▶ **Task prompt**
Return exactly, with nothing added, the lines from the one that contains "Adjust Dias Limite spinner for Em fechamento" through the end of the listing below, pictures excluded.

▶ **Record excerpts**
++++++++++++++++++++

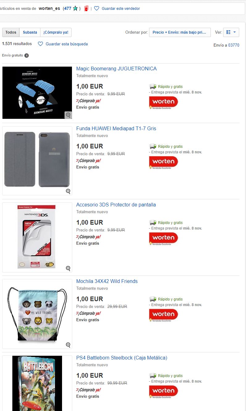Zoom the Magic Boomerang product image
Screen dimensions: 246x411
tap(68, 115)
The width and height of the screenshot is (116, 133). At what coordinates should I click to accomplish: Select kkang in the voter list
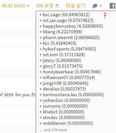(61, 32)
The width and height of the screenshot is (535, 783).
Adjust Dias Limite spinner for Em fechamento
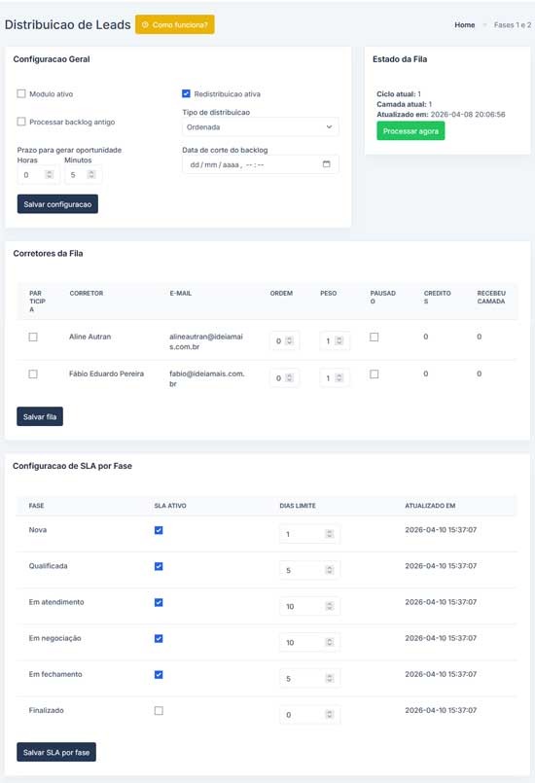pos(329,678)
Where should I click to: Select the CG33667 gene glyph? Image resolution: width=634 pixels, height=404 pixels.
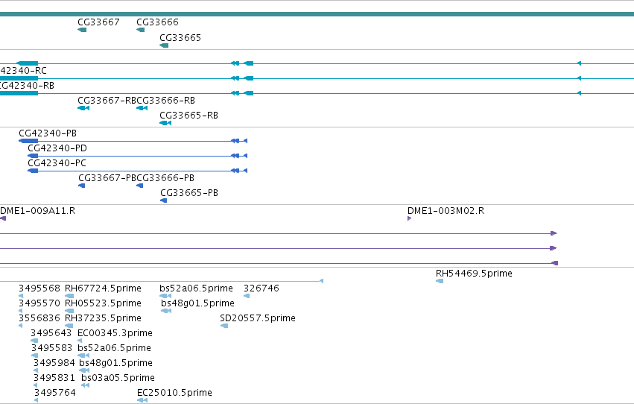click(82, 30)
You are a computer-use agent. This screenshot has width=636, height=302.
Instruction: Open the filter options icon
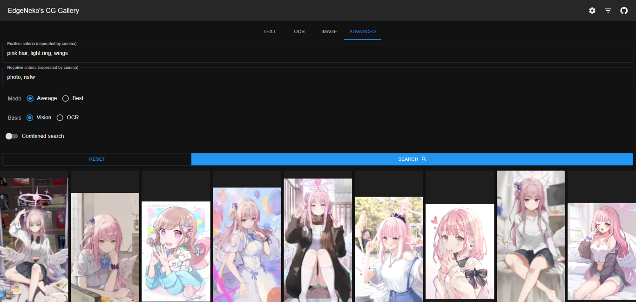[608, 11]
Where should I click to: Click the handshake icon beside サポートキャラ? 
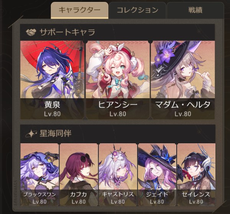point(31,32)
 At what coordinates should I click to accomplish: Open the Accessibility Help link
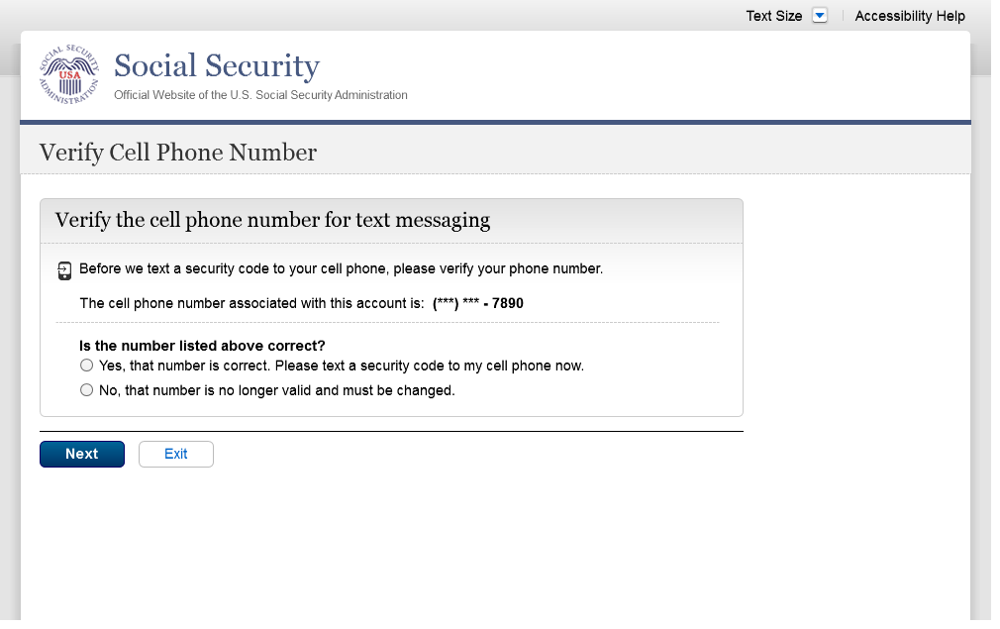[909, 16]
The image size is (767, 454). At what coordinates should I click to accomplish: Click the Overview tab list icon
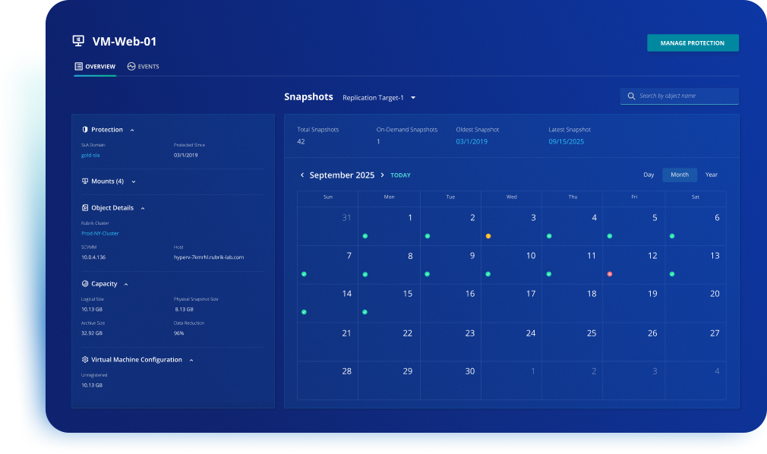[x=78, y=66]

++++++++++++++++++++

▶ **Solution to this task**
Adjust Dias Limite spinner for Em fechamento
pos(329,678)
Where should I click to: Select the CG33667 gene glyph? Image resolution: width=634 pixels, height=404 pixels.
click(82, 30)
You are a computer-use agent. This screenshot has width=636, height=302.
Instruction: Open the filter options icon
[608, 11]
Where should I click to: Click the handshake icon beside サポートキャラ? 
point(31,32)
 At what coordinates should I click to accomplish: Open the Accessibility Help link
[909, 16]
The image size is (767, 454). At what coordinates should I click to accomplish: Click the Overview tab list icon
[x=78, y=66]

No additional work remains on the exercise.